(PAGE EXCERPT)
--- START ---
CLI Database Discussions

Discuss anything related to command line tools here.
Message
Author
vevy
Posts: 228
Joined: Tue Sep 10, 2019 11:17 am

Re: CLI Database Discussions

#181 Post by vevy » Thu May 21, 2020 7:10 pm

Thanks a lot for your response. It is clear and to the point, which I appreciate. You should try to poke as many holes as you can in what I propose so that we all (including myself) can see if it can hold.

A few quick remark about alternativeto.net:
  • You are a bit harsher on it than I would be! :) From a user's perspective, they are my go-to place for "related" software.
  • Whether it's the tags or some algorithm behind the scene, their related software work more often than not for me, especially when tried in multiple iterations (related, then related of related). I discovered a lot of gems through that system.
  • Also their tags largely have unified terminology; meaning there is only one phrasing used consistently as tag for a particular feature.
  • Our "Similar/alternative apps": is the kind of feature that requires the a whole lot of maintenance and manual work beyond the occasional use, which is what I want to avoid through systematic relations. It also works for largely overlapping apps rather than intersecting ones. It is also kind of cryptic (in what way are they similar?) and subjective on what level of similarity warrants it.
Andrew Lee wrote:
Thu May 21, 2020 3:50 pm
... tries to anticipate all potential search queries.
..."extract video from mpeg without quality loss". We need an index for that.
It's never-ending manual work to maintain the index...
If that is what comes across, I realize know I should have been clearer. Please, bear with me as I try to explain the system that I have in mind:
  • My target audience is someone like me (and, I believe, many tech-minded people): interested in finding a piece software can do a certain job, but also wants to get their pick of the litter, rather than install the first "youtube mp3 downloader" they find on Google. I want to make it easier to find these tools.
  • I also expect that user to be able to do a little bit of the work themselves.
  • "extract video from mpeg without quality loss" is something I would never bother adding even if I had the time:
    1. It is not one use case. It is multiple. A tool that does that would be tagged: ("transcode video" = "convert video to video"), ("mux video" = "convert video to video losslessly"),("video to mpeg"), ("convert to mpeg"; which would also cover images to mpeg), ("avi to mpeg"), ("mp4 to mpeg"), ("flv to mpeg"), etc.
    2. As I expect the user to have a minimum of tech sense, and as they are searching for CLI and on our site, I would not plan on (nor care to prepare for) them to use a phrase like "extract video from mpeg", it's not about getting a part from a whole. I would expect something like "convert" at the very least.
--- END ---
(DIRECTIVE 1)
Answer these about the CLI database forum post:
(a) Which site does the poster call a go-to place for "related" software?
(b) What phrasing is given as equal to "mux video"?
(c) What word would the poster expect users to search with at the very least?
(DIRECTIVE 2) Carry the CLI database forum post forward, starting after its last sentence.
The lines after the CLI database forum post are separate material with no connection to it.

(PROVIDED DATA)
--- START ---
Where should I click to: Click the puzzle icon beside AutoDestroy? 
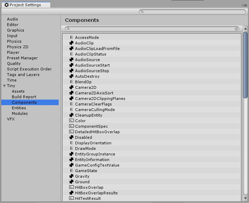pyautogui.click(x=72, y=76)
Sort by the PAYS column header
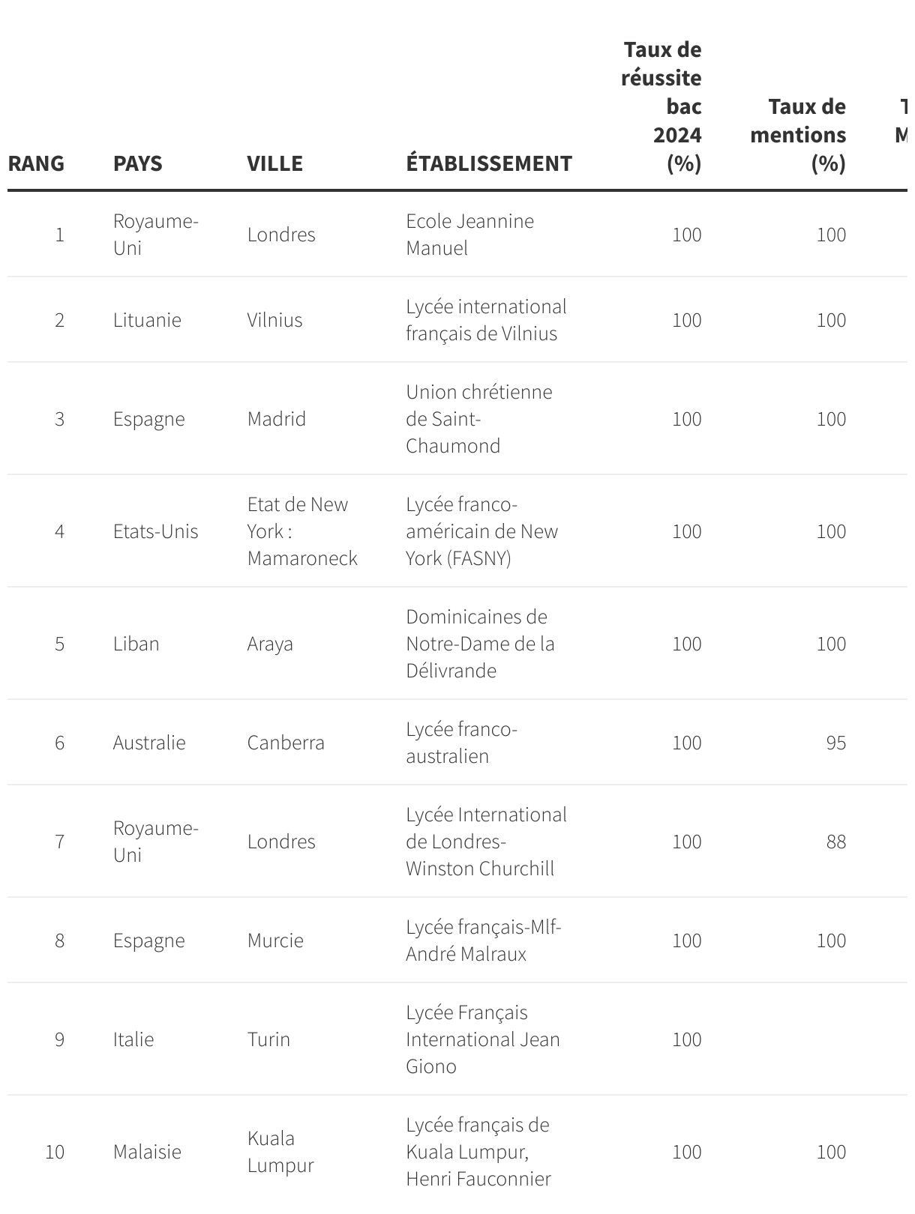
--- END ---
(FINAL ANSWER 1)
(a) alternativeto.net
(b) "convert video to video losslessly"
(c) "convert"

(FINAL ANSWER 2)
    3. See the 2 main reasons for aliases in my previous post, but here, as the user searches for "convert video to mpeg without quality loss", the search engine should pick matches like "convert", "mpeg" (or "mpg"), "loss" and show the relevant tags at the top (my suggestion), and also the entry results with the most relevant tags.
    4. I want to cover the common terms/phrases, not every unique version. I just want to help the user described above find the proverbial thread.
    5. The format variations, like "avi to mpeg" would be in the dozens for all-in-one tools like ffmpeg, but I believe that the problem they may pose is not mainly the effort to add them, but the presentation; i.e. hiding them in lists, but showing them if they have a search hit, in the entry's page, under a "more" button, whatever it may be.
if something changes, some entries break and need to be verified/maintained.
Just curious, how do you see that happening? It is not a rhetorical question. I know things can break. I just want to know what you have in mind.
You can argue the index doesn't need to be complete to be useful. But the fact is, if it's only 20%~30% complete, it won't be very useful. And that 20% to 30% is already a _ton_ of work.
Other than it not being an index of tags as I visualize it, I guess I am aiming at 80-90 percent by breaking things into manageable units rather than doing all the variations of tags together. I don't know how our search engine works, but if it indexes keywords from the database or performs direct search, then weighs the results, it will be good enough, I think. I do believe it should do partial word matches though. :) That will make things easier (like with "losslessly").

What you have in mind could potentially work if the search domain is small, static and exhaustively maintained. That is why I brought up expert systems in my previous post. It turned out to have very limited application precisely because of that. Very few real world applications fall into this category. New information comes in all the time, and it became very costly and laborious for expert systems to remain updated and relevant.
I have to say I do believe that CLI tools fall comfortably enough within what you describe. The pool for Windows is comparatively small and relatively stable (if not fully static). See post #175 above for why I believe that. I wouldn't tackle such a project with even 10% of Softpedia's database for example.

"This idea will never scale."
I agree in part :) . See my previous point. But also, the categories and common use cases don't grow that much with time. The tools may. If we did the framework systematically and adopted a DRY approach (for example, see the last few paragraphs of my post #175 above), changing things en masse should be fairly easy or at least manageable in the vast majority of cases.
I think a more fruitful approach will be a better search engine.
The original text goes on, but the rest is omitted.